Spending the early years of his life in Jamaica before immigrating to Canada, Kevin experienced a culture rich with family, faith and support. His mother’s favourite lyric "If I can help somebody as I pass along, then my living shall not be in vain," from the song “If I Can Help Somebody,” became a philosophy through which Kevin molded his character.
His past work experiences include Deputy Superintendent Operations at the Toronto Don Jail, and Manager, Institutional Services and Emergency Response Training with the Ontario Correctional Services College. He believes his disciplined approach to think before acting separates him from many of the inmates he’s encountered throughout his career.
“I usually took a moment to think before making my decision,” he says.
With his compassion, Kevin feels a responsibility to help an individual where he can without stepping outside of his professional boundaries.
“I make a point of treating others the way I want to be treated,” says Kevin. “I give them the respect they deserve as human beings.”
Kevin has also shared his influence on a global stage. In 2007, he was part of a group on a Canadian Forces Operation assigned to help restore and advise the Republic of Sierra Leone Armed Forces after that country’s damaging civil war. Kevin spent several months providing tremendous guidance to the military as well as the villagers.

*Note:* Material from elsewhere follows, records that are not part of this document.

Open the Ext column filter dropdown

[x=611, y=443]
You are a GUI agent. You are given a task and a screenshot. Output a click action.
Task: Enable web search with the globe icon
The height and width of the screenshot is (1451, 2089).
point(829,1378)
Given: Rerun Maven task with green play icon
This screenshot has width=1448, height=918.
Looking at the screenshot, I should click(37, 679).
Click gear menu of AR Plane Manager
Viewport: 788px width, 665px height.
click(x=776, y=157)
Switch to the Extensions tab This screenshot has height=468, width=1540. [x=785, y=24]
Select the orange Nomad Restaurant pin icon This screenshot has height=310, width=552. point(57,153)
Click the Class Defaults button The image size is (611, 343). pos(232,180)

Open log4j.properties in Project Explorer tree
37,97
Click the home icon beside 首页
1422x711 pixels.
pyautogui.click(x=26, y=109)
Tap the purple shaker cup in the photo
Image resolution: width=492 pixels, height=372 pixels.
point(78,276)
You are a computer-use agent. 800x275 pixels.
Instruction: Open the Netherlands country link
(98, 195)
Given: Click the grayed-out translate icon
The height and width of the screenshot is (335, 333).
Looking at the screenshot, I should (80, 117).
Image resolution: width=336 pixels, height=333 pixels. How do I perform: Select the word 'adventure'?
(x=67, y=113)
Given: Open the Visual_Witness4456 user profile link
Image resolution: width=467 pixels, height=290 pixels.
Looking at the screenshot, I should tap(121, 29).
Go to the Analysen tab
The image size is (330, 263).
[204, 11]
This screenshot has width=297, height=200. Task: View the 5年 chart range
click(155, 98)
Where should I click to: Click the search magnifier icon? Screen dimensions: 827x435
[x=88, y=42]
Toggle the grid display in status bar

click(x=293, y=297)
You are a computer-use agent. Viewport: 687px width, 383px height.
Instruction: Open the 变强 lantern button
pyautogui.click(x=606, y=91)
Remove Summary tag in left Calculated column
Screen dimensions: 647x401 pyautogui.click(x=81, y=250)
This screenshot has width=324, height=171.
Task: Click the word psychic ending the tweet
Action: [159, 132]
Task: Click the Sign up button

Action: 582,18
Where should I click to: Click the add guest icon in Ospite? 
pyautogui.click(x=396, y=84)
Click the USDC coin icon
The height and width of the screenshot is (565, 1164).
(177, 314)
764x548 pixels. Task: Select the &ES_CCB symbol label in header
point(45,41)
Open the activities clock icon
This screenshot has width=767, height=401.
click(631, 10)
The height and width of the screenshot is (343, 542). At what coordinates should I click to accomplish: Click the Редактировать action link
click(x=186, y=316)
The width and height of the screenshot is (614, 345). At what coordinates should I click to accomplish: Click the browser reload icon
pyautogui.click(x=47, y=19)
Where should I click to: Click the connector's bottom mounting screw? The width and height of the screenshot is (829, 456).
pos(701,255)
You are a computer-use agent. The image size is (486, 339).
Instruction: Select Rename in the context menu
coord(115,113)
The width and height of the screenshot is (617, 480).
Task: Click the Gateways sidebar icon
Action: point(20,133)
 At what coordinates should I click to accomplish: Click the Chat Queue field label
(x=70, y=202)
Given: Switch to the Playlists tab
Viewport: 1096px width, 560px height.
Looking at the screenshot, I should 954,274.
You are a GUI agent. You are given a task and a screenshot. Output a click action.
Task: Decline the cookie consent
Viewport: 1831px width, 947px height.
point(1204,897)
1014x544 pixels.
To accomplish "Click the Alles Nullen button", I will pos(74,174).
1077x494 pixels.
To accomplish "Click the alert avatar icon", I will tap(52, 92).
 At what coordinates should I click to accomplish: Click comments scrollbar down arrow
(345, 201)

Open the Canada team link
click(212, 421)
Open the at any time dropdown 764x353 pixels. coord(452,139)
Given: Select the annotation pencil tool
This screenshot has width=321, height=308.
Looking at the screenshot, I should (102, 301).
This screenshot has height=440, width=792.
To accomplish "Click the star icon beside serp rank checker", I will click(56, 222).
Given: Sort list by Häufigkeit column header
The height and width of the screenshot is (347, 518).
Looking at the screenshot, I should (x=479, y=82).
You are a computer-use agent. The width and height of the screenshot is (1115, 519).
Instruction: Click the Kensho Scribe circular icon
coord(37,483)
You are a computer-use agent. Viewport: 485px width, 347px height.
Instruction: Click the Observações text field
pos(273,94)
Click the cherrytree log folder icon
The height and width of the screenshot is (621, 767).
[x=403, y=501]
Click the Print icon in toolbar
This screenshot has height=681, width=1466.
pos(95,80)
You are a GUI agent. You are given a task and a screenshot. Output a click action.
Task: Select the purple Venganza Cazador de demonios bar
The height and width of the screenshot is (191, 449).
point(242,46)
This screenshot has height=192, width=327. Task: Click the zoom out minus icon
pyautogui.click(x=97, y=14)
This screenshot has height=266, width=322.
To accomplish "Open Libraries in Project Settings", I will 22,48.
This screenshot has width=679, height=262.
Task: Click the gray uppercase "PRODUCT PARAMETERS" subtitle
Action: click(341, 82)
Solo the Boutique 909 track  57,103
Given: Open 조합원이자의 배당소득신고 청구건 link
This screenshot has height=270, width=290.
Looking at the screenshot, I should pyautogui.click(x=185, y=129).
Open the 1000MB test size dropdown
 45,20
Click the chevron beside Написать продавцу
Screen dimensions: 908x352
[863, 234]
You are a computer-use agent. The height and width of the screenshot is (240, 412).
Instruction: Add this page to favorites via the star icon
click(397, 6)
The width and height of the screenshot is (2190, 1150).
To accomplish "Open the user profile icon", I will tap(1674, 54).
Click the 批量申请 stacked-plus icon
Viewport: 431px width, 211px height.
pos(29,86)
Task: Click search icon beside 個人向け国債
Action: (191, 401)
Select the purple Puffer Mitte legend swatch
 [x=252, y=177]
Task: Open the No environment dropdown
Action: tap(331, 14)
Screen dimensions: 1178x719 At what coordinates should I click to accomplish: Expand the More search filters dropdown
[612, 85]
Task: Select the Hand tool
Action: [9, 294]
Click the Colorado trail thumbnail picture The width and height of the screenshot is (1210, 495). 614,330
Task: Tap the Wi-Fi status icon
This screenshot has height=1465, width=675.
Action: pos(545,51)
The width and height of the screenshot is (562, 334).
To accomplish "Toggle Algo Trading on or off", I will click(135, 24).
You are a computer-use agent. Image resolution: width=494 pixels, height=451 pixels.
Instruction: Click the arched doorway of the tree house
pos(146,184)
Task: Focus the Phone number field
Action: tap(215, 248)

Similar to the song lyrics Kevin lives by, his own feelings were echoed by a young soldier in Sierra Leone, who said, “Mr. Junor made us feel like Canadians.”
Prior to enrolling in Seneca’s Civil Engineering program, Kevin spent a year full time in the army reserves. His army career span over three decades and he became a highly celebrated figure, reaching the rank of Chief Warrant Officer, and Regimental Sergeant Major with the Toronto Scottish Regiment (the first black Canadian to achieve this distinction in the regiment). Kevin was awarded the Order of Military Merit for his service.
Kevin’s believes the knowledge he’s gained and the skills he’s transferred across his various professional and military affiliations was enhanced with the foundation that he established at Seneca.
“I credit Seneca for helping me land a lab technician job with the Ministry of Transportation,” says Kevin. “I was recommended by somebody at the College, and to this day, I still don’t know who that person was.”
Throughout his career, Kevin has earned countless awards, served on several high profile boards, and been a motivational speaker, championing leadership, human rights and diversity. He is also a youth mentor and a leader in every sense of the word. In 2010, Kevin was recognized by Seneca as a nominee for the Premier’s Award for outstanding college graduates. Yet, when asked about his proudest accomplishment, not surprisingly, Kevin looks to his family.
“When life pulls me in many directions, my wife and children keep me grounded,” says Kevin. “They are my anchor.”